■ **PAGE EXTRACT**
========================================================================

Israel’s NewMed Energy, one of the partners in the Chevron-operated Aphrodite gas field in Cyprus, announced in its Q1 2022 financial report released on May 23 that talks are underway with the Cypriot government to update the gas field’s development plan.
As in its latest reports, the company restated that the partners are examining whether to connect Aphrodite to existing facilities in the region (i.e. LNG plants in Egypt) and/or to the development plans of nearby assets (i.e. the Leviathan gas field in Israel’s EEZ), suggesting that no decision has been made yet.
But the company also announced that a decision was made “regarding engagement with a drillship” to drill a well in Aphrodite (dubbed A-3), which will serve as a production well at a later stage.
However, it did not disclose details of the timeline.
In its 2021 annual report released in March, NewMed said that the government of Cyprus approved its request to postpone the drilling of the A-3 “appraisal/development well”, which was supposed to be carried out by November 2021 for 12 months, i.e., until November 2022.
Aphrodite was discovered in 2011 and is estimated to hold around 4 tcf of natural gas.

========================================================================

Dataset entries

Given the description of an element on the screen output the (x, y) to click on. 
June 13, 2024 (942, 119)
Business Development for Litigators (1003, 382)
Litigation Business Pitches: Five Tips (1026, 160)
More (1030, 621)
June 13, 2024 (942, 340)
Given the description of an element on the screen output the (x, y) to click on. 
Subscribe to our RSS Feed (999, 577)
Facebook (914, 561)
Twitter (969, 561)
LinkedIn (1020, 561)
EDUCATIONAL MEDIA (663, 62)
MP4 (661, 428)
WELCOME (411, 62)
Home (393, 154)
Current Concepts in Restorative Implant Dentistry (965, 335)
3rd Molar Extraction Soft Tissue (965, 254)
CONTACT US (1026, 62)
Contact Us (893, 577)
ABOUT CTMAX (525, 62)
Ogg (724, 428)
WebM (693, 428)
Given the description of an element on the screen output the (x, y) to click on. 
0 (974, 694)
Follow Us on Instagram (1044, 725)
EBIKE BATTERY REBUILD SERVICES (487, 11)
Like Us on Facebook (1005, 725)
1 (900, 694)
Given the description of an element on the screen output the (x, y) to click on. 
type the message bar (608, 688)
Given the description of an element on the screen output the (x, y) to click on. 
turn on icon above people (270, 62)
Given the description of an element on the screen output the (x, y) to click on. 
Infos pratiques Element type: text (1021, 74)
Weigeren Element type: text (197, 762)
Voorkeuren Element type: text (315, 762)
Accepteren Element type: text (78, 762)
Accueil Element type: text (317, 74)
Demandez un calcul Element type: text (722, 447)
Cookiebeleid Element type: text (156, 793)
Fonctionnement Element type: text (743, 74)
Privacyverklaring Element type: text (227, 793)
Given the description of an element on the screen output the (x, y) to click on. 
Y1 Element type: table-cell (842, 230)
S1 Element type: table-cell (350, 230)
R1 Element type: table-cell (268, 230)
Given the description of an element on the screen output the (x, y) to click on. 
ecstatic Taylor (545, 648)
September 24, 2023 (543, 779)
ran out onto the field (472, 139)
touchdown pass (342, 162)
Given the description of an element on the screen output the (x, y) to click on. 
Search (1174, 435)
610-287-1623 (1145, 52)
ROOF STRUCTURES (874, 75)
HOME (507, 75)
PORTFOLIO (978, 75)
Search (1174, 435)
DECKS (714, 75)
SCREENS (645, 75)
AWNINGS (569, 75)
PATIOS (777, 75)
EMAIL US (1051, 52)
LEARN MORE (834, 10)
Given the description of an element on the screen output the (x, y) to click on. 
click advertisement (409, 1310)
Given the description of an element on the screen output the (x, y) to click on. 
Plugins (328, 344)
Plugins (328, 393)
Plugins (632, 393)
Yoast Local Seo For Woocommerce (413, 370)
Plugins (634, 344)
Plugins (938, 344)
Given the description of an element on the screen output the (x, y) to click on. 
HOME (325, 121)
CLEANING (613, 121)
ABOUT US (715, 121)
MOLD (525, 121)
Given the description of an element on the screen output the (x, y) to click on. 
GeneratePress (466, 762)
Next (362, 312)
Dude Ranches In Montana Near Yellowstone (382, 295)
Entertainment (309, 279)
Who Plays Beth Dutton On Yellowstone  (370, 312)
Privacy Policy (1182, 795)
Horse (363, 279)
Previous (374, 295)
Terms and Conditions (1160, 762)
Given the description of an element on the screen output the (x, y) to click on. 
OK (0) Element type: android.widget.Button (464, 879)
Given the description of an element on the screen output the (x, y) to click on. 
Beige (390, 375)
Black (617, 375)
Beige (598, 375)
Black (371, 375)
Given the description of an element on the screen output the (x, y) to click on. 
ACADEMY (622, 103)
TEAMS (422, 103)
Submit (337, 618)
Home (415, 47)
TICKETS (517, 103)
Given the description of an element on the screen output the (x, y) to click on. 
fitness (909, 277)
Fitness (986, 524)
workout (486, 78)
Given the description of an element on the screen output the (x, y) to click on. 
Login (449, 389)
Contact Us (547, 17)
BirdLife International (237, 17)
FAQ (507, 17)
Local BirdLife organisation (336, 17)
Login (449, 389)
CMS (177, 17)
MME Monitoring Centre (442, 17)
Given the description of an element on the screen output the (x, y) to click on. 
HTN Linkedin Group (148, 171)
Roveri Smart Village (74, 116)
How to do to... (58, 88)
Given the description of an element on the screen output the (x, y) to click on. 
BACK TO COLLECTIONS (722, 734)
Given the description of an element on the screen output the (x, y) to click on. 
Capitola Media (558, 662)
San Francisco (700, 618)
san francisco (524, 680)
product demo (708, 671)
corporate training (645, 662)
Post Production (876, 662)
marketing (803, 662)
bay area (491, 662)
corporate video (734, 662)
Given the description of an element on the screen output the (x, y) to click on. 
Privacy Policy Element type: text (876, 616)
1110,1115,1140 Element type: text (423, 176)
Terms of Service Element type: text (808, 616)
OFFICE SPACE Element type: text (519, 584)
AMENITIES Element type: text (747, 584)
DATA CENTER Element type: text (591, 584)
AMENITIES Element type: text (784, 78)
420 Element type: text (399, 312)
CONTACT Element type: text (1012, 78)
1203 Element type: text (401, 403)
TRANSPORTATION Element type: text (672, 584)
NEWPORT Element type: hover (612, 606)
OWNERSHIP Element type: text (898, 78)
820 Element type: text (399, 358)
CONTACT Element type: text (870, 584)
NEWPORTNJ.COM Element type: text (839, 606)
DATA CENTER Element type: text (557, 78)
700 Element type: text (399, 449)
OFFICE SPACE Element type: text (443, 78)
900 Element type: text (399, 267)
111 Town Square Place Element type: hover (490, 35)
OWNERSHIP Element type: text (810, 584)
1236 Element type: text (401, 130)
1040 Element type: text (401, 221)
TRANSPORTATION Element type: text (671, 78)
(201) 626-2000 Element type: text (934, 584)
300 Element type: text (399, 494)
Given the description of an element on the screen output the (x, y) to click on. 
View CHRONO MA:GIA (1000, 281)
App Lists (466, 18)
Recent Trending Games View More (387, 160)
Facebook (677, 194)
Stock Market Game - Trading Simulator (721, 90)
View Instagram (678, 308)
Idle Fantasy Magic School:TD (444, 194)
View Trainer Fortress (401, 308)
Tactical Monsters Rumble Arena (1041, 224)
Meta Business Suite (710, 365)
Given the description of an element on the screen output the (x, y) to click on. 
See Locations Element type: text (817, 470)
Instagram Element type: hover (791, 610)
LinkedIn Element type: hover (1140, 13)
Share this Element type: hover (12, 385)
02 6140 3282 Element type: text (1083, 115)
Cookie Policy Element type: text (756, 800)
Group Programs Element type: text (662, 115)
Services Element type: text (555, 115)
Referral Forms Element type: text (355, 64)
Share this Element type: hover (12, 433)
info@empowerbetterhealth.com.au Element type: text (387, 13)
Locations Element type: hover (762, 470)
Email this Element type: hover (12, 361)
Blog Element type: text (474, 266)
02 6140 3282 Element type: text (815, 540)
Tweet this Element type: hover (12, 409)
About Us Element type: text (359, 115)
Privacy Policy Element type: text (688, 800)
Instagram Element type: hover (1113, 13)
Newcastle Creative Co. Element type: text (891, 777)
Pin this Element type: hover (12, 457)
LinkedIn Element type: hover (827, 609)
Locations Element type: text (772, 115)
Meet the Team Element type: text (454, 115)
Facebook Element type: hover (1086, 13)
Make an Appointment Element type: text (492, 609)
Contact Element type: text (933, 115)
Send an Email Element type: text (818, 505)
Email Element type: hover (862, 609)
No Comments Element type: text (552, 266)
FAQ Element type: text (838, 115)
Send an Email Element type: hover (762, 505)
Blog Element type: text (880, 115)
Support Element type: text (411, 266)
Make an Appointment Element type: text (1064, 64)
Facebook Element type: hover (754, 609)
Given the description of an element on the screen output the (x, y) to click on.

========================================================================

■ **TASKS AND EXERCISES**
A: Can you write out the whole passage on the Aphrodite gas field word for word?
B: Could you reproduce the records from their first line through the line containing "EDUCATIONAL MEDIA (663, 62)", with both ends included and nothing else?

■ **EXPECTED ANSWERS**
A:
Israel’s NewMed Energy, one of the partners in the Chevron-operated Aphrodite gas field in Cyprus, announced in its Q1 2022 financial report released on May 23 that talks are underway with the Cypriot government to update the gas field’s development plan.
As in its latest reports, the company restated that the partners are examining whether to connect Aphrodite to existing facilities in the region (i.e. LNG plants in Egypt) and/or to the development plans of nearby assets (i.e. the Leviathan gas field in Israel’s EEZ), suggesting that no decision has been made yet.
But the company also announced that a decision was made “regarding engagement with a drillship” to drill a well in Aphrodite (dubbed A-3), which will serve as a production well at a later stage.
However, it did not disclose details of the timeline.
In its 2021 annual report released in March, NewMed said that the government of Cyprus approved its request to postpone the drilling of the A-3 “appraisal/development well”, which was supposed to be carried out by November 2021 for 12 months, i.e., until November 2022.
Aphrodite was discovered in 2011 and is estimated to hold around 4 tcf of natural gas.

B:
Given the description of an element on the screen output the (x, y) to click on. 
June 13, 2024 (942, 119)
Business Development for Litigators (1003, 382)
Litigation Business Pitches: Five Tips (1026, 160)
More (1030, 621)
June 13, 2024 (942, 340)
Given the description of an element on the screen output the (x, y) to click on. 
Subscribe to our RSS Feed (999, 577)
Facebook (914, 561)
Twitter (969, 561)
LinkedIn (1020, 561)
EDUCATIONAL MEDIA (663, 62)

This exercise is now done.